There is experience. The Cougars have, after all, been in this position each of the past two years.
There is the never-say-die attitude. Durant won its past two games, but only after dragging them all the way to penalty-kick shootouts. Perhaps senior Alicia Tirelli summed it up best: "We just don't stop. There's a lot of heart on this team."
Then there is Megan Bowers, goalkeeper extraordinaire. Or, as senior Raelynn Wapinski put it: "She's really the reason we're here (in the state tournament)."
Bowers has been the steadying force in the Cougars' goal all season. More importantly, she has been the inspirational leader at the back of the field, keeping the hopes up and minds in the game.

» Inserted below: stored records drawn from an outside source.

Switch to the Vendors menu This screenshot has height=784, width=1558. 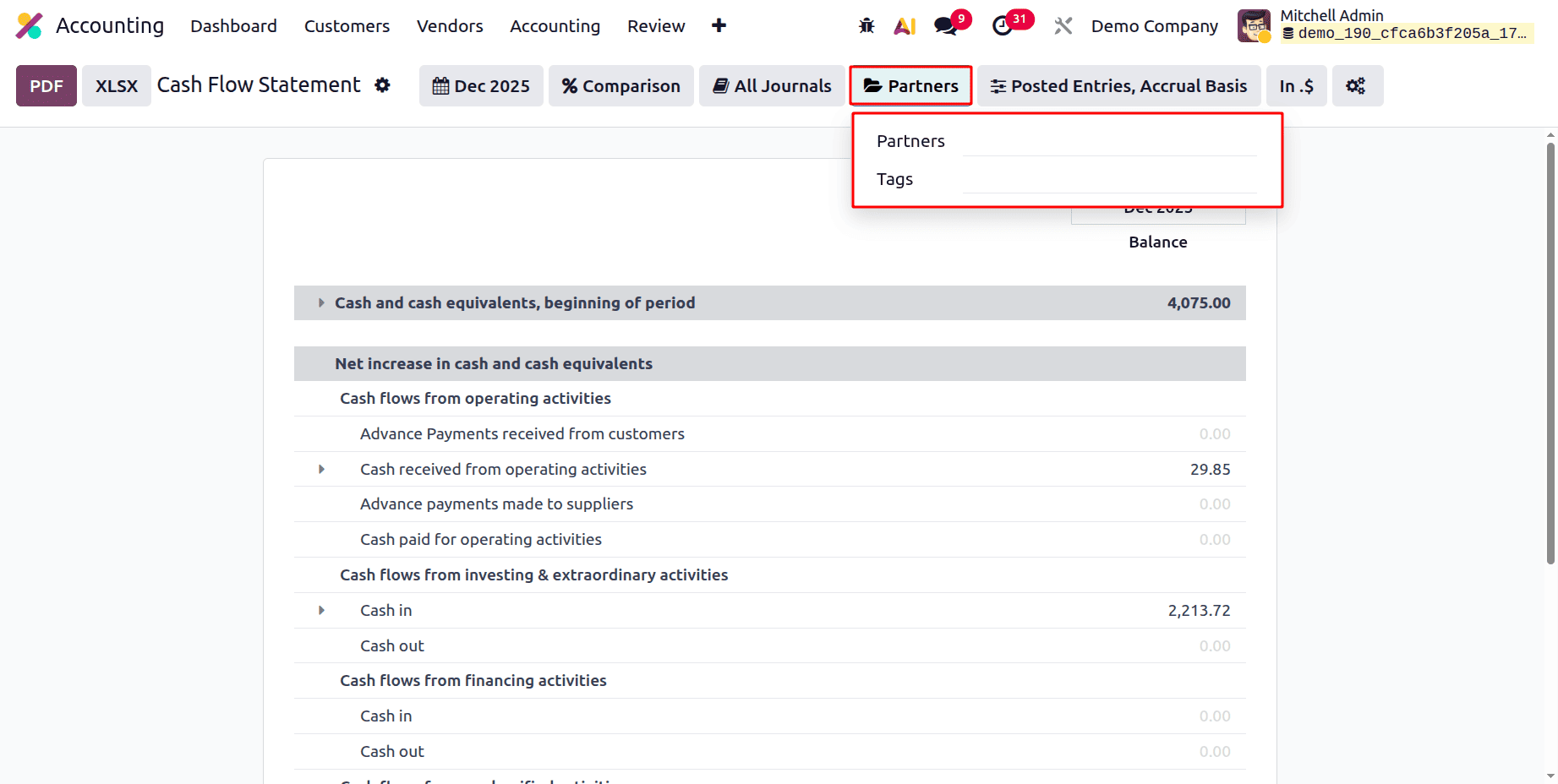click(x=449, y=25)
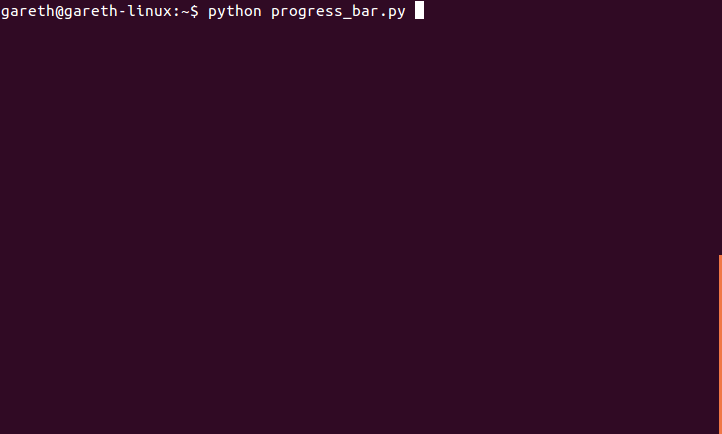This screenshot has width=722, height=434.
Task: Click the colon after gareth-linux
Action: click(x=177, y=12)
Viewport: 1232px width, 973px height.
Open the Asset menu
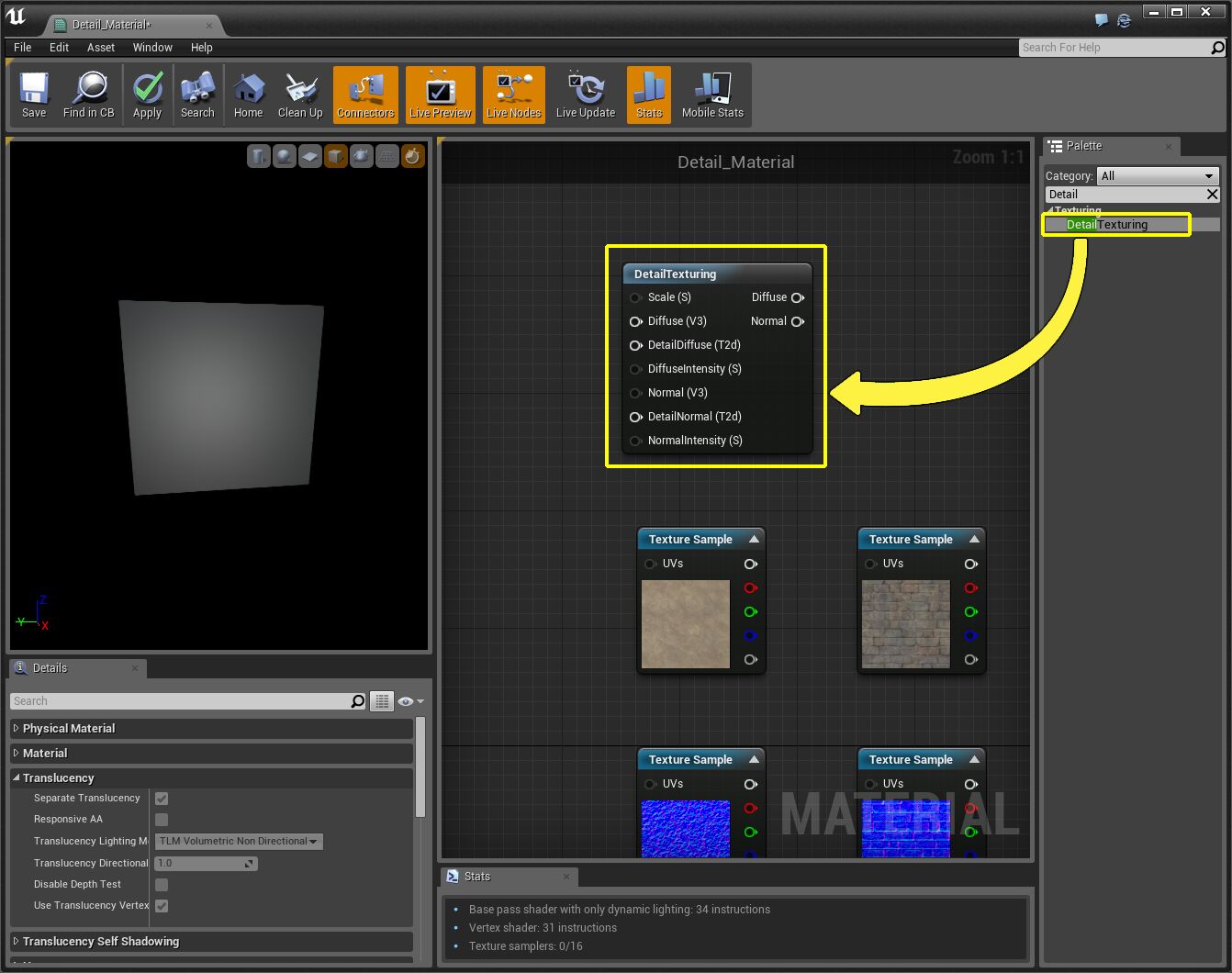(101, 47)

"I play sweeper so I'm closest to Megan on the field, and every time we get scored on, I hear her yell, "It's not over, don't act like it's over,"' Emily Stutzman said. "And that's how we've played. That's how we've won these past two games. She keeps saying it is not over, and we're playing like it."
Bowers is a three-year veteran of these state semifinal games, though her freshman year was spent behind Jackie Hinton. Last season was her first on the field full time, and she lived up to the expectations Hinton created - until everything fell apart in the semifinal at the University of Tampa.
That night, Bowers was the victim of three own-goals as St.Thomas Aquinas ran away with an easy win. It was the second straight time Durant had failed to realize its dreams on the UT field.
Needless to say, there is not much sadness about the state tournament being at Fort Lauderdale's Lockhart Stadium.
While the common thought would be a team wants to stay as close to home as possible, several Cougars said they are glad they have a four-hour drive between them and the championship field. The drive adds a little more camaderie and makes them face a situation they don't want to realize.
"I hate traveling and losing," Wapinski said. "It's like, why did we drive all this way to have this day wasted?"
Last year's drive home was much shorter, but it stands out in the player's minds.
"It was only 45 minutes, but it was a horrible 45 minutes," Wapinski said.
One of the ways Durant thinks it can make Lockhart Stadium feel a little more homier - and the trip home a lot shorter - is to ensure the game gets to penalty kicks. That's where Bowers seems to thrive, as the past two games attest to that.
For her part, Bowers said she can't explain why she's excelled in the pressure-packed penalty-kick situations. But, then again, she doesn't have to.
"I pray that it gets to PK's because we know we can win in PK's," Wapinski said. "We know we can do it. If we get past the two sudden deaths and the overtimes ... if we end up in PK's, she's got it."